Zovi broke into the Macbook Pro computer via a vulnerability on QuickTime, Apple's media player that ships by default with Mac OS X and through the Java enabled Safari browser, also built into the Cupertino-based company's operating system.
The QuickTime vulnerability came at the end of a two months long security update marathon from Apple. The Cupertino based company patched a total of 70 vulnerabilities across its operating system and third-party software bundled with the Mac platform. Dino Dai Zovi's vulnerability is in fact a zero-day flaw, and not a previously resolved issue, as both of the Macbook Pro computers at CanSecWest were patched up to date.
But because the vulnerability is in QuickTime, it does not affect exclusively Mac OS X, but also other platforms with the plug-in installed including Windows Vista. This scenario is valid as long as the users are running a Java enabled browser, and it also impacts Internet Explorer 7.
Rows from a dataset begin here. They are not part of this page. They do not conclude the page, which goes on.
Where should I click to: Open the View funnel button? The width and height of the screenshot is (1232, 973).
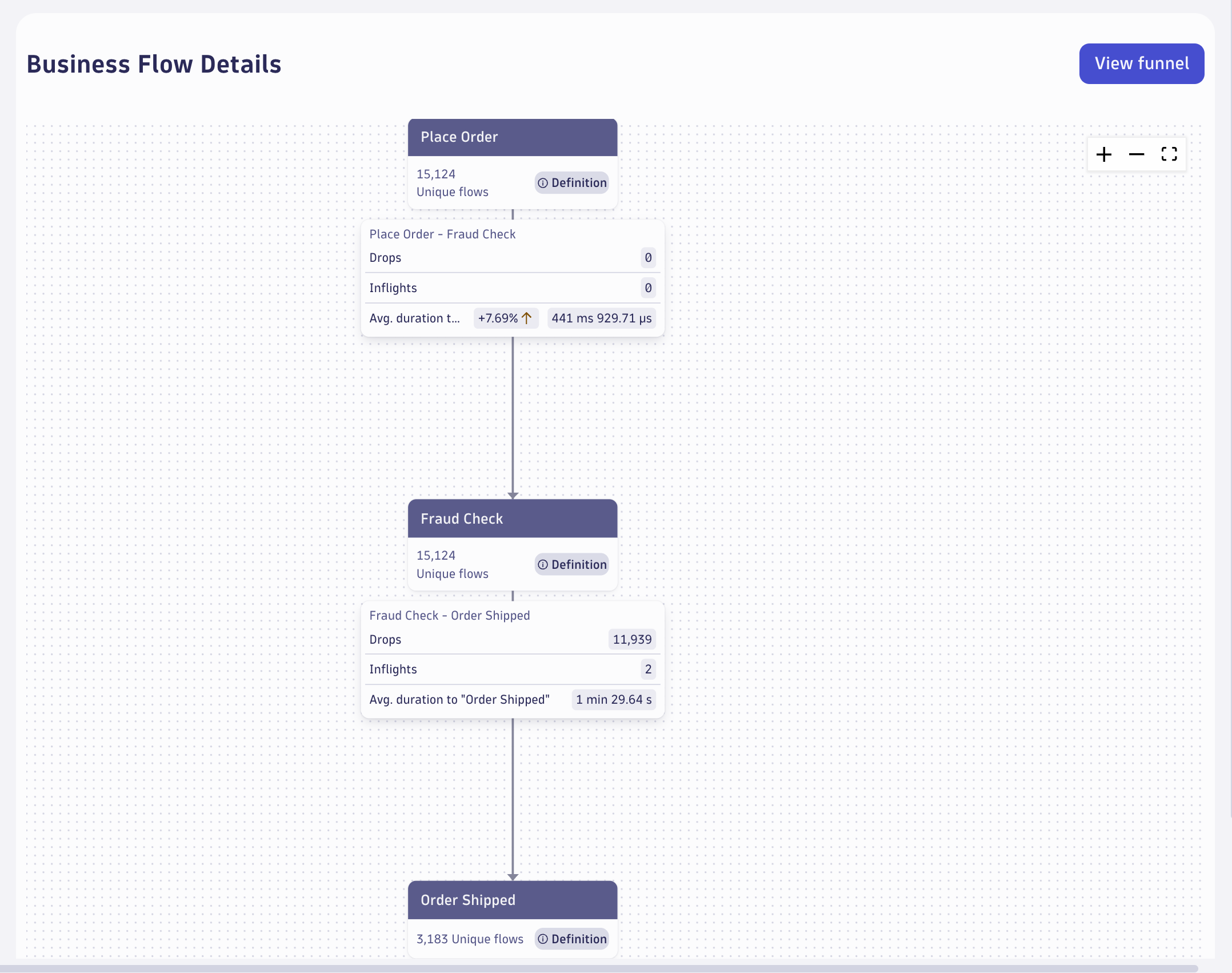[1142, 63]
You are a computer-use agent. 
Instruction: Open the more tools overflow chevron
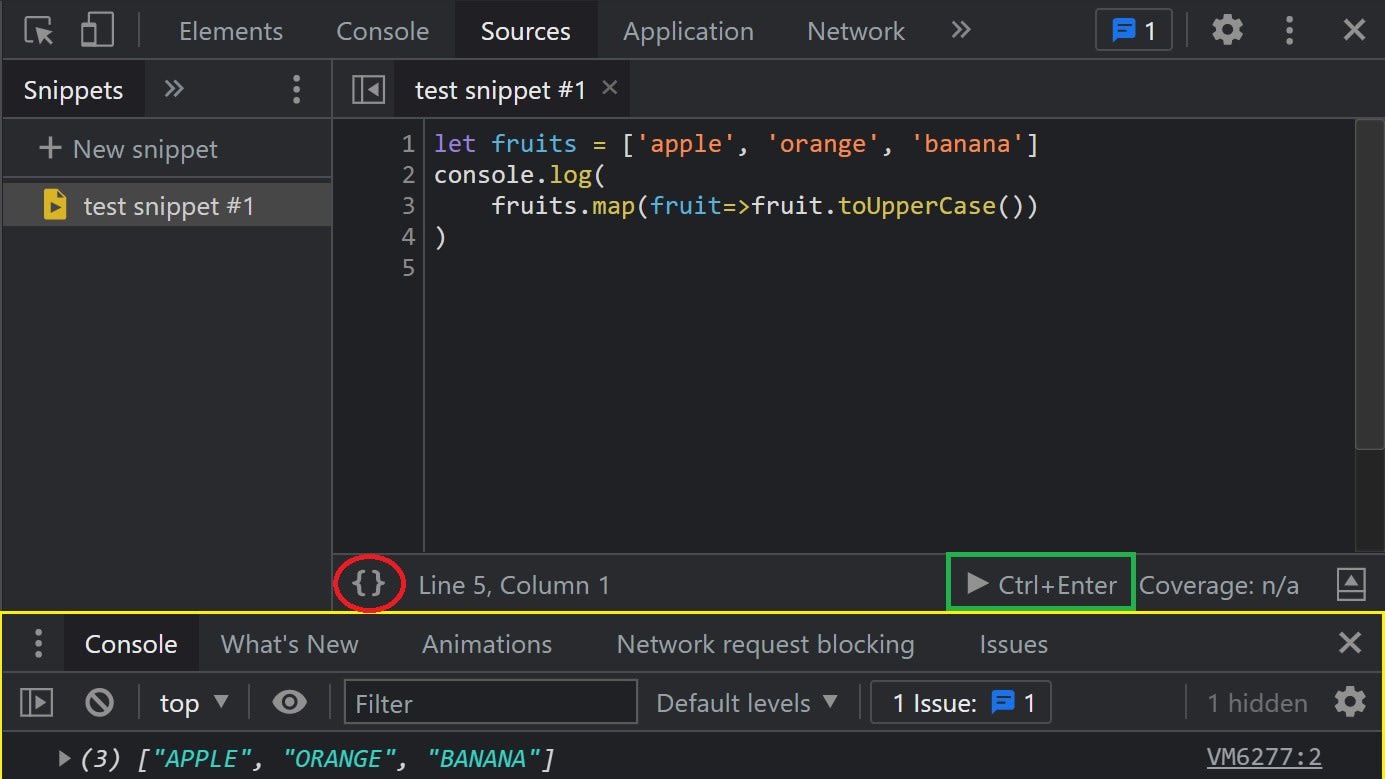960,30
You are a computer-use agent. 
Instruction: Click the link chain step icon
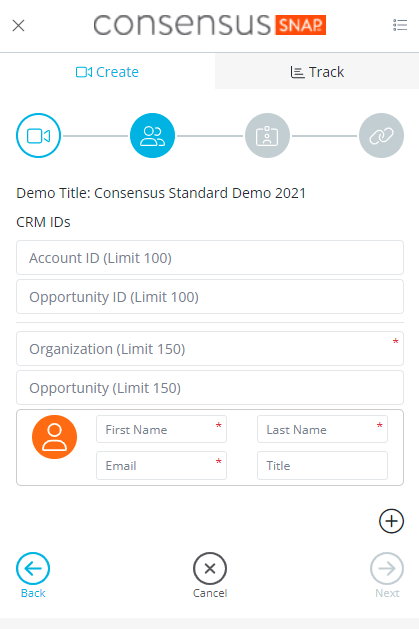[381, 136]
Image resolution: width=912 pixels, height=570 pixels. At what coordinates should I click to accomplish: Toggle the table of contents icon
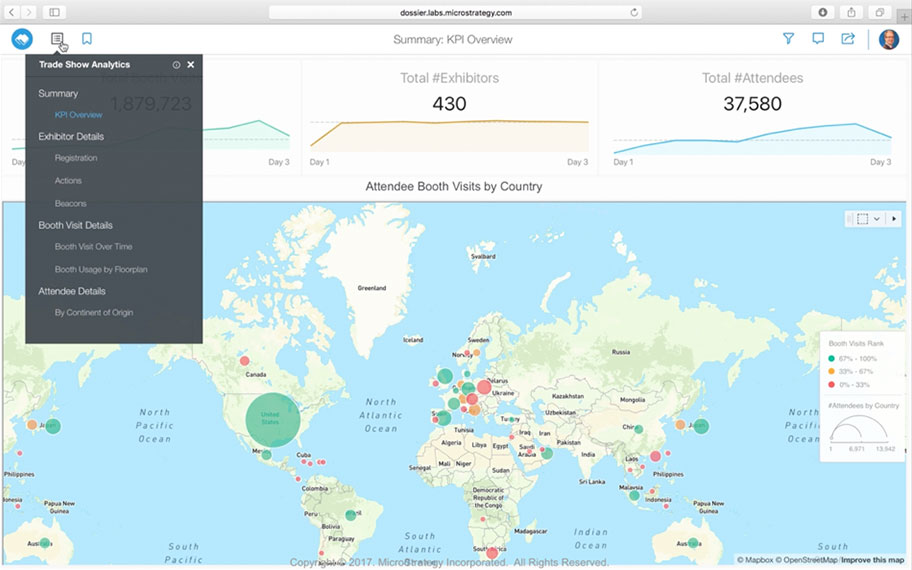[x=57, y=39]
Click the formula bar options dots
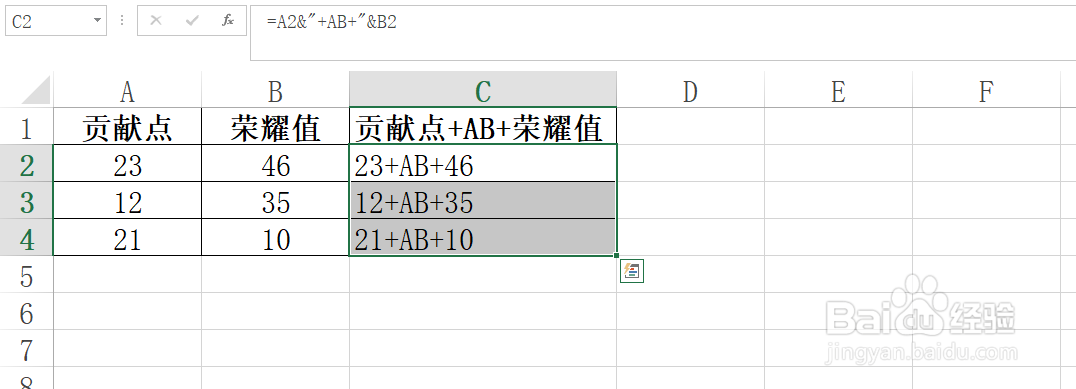1076x389 pixels. (122, 21)
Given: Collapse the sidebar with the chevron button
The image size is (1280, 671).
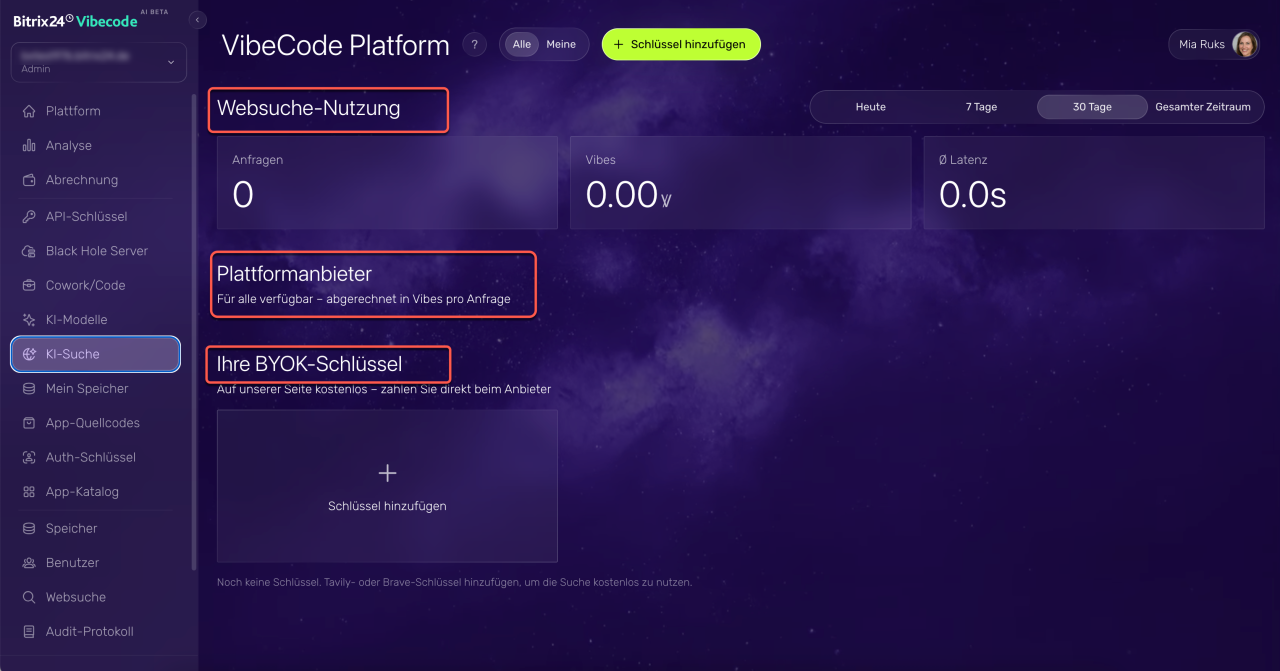Looking at the screenshot, I should [x=198, y=20].
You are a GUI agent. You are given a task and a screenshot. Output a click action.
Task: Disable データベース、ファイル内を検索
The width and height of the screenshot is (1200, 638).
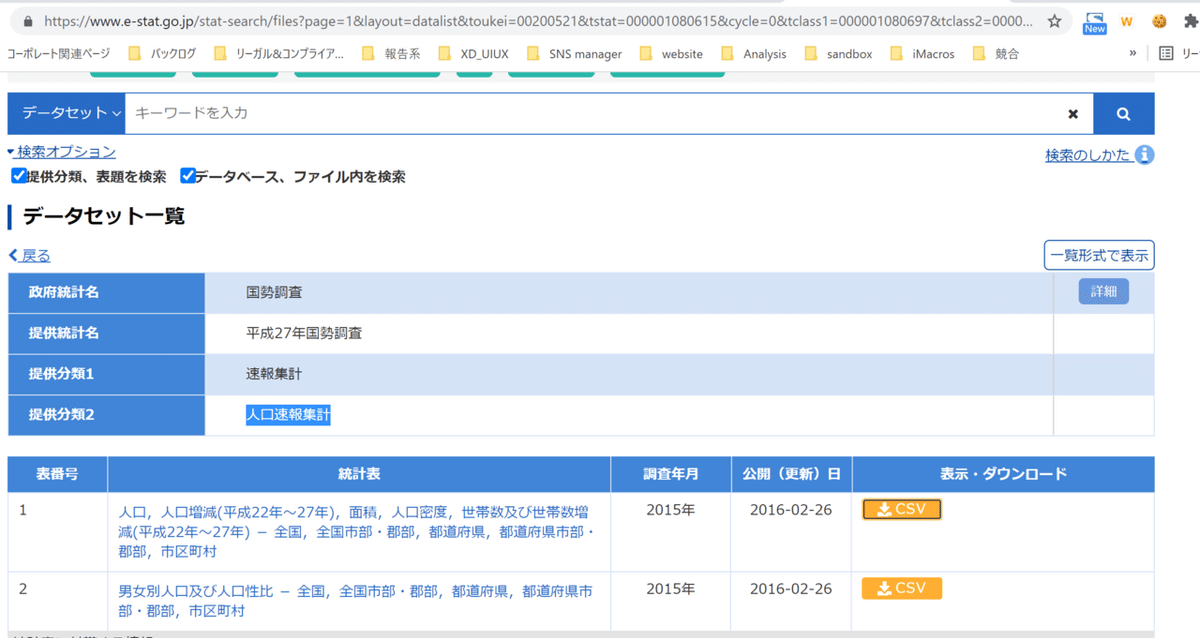click(x=188, y=175)
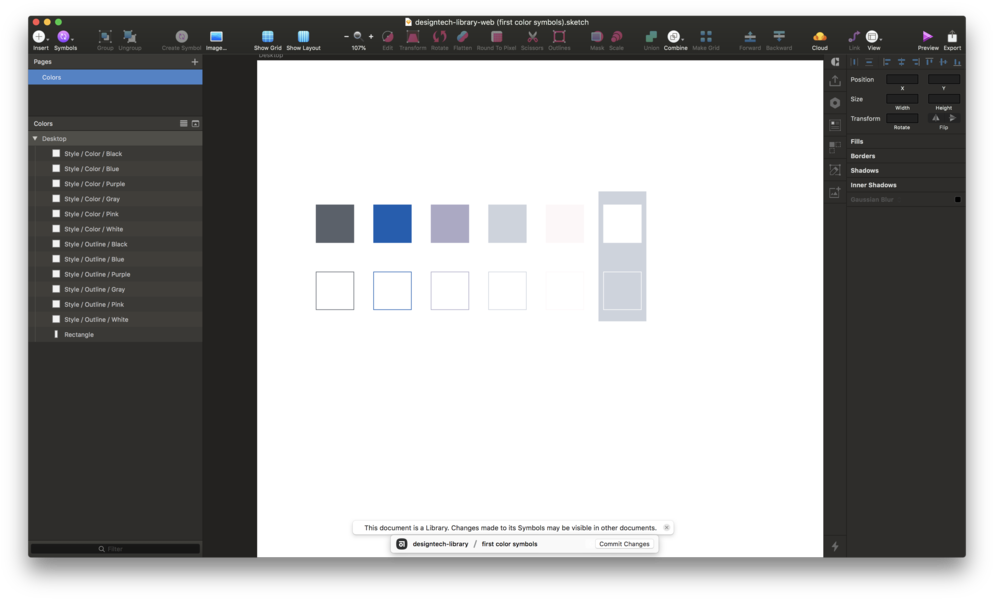Open the Insert tool menu

(x=40, y=37)
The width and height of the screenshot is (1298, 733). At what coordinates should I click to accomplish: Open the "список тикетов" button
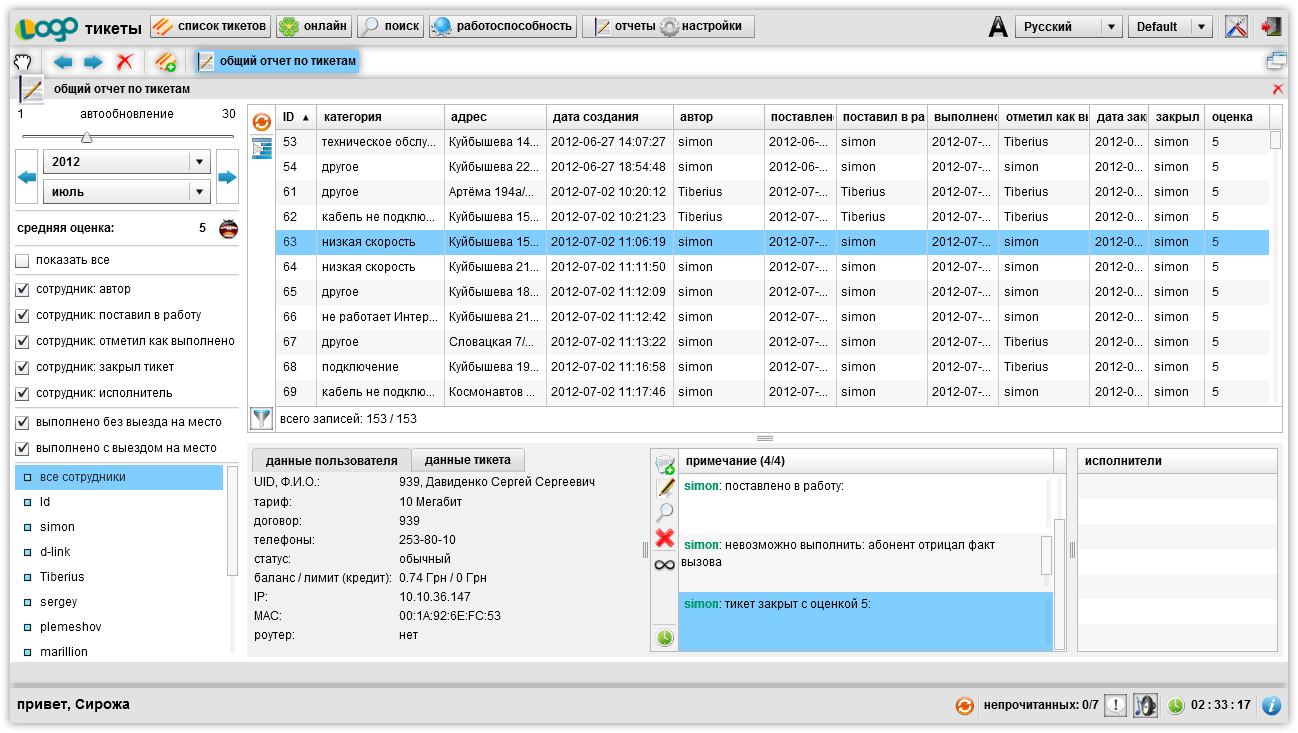click(x=210, y=26)
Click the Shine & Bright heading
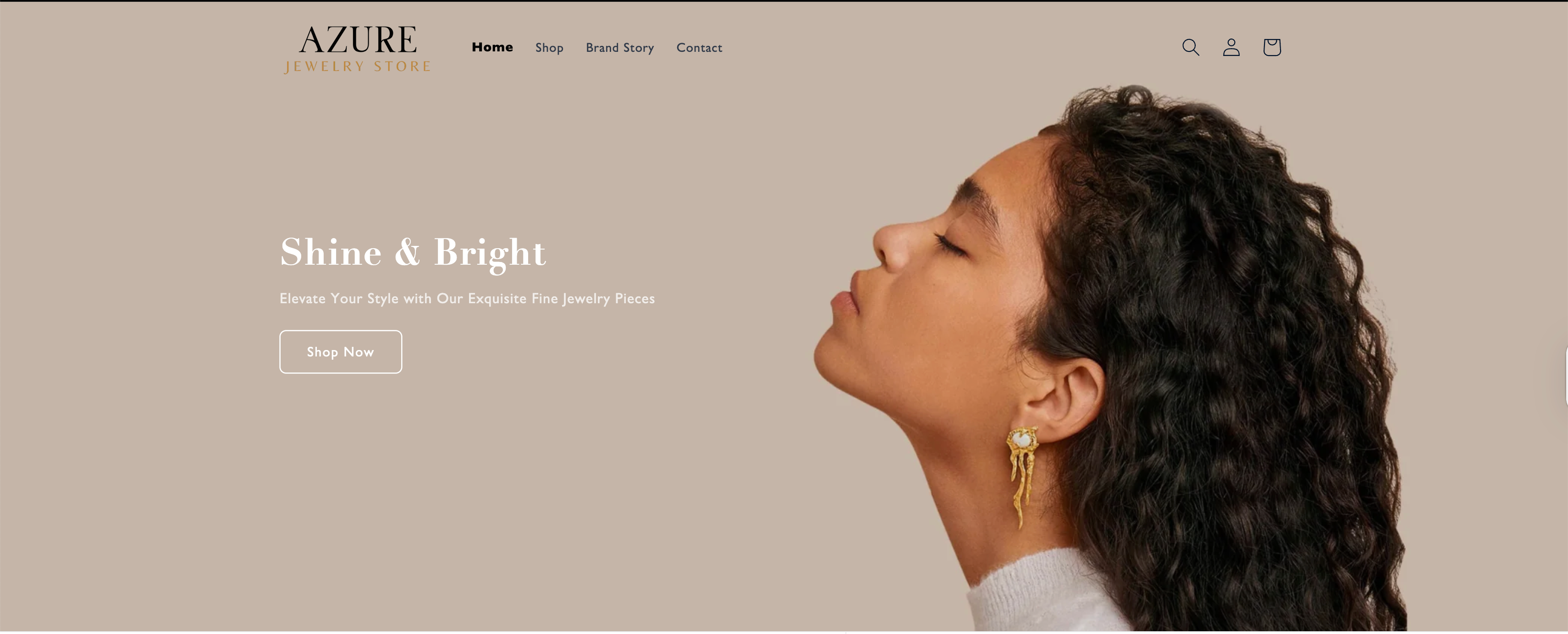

"I have found the code quality, at least in terms of security, to be much better overall in Vista than Mac OS X 10.4. It is obvious from observing affected components in security patches that Microsoft's Security Development Lifecycle (SDL) has resulted in fewer vulnerabilities in newly-written code. I hope that more software vendors follow their lead in developing proactive software security development methodologies," Zovi answered to a question from Computerworld via Macworld.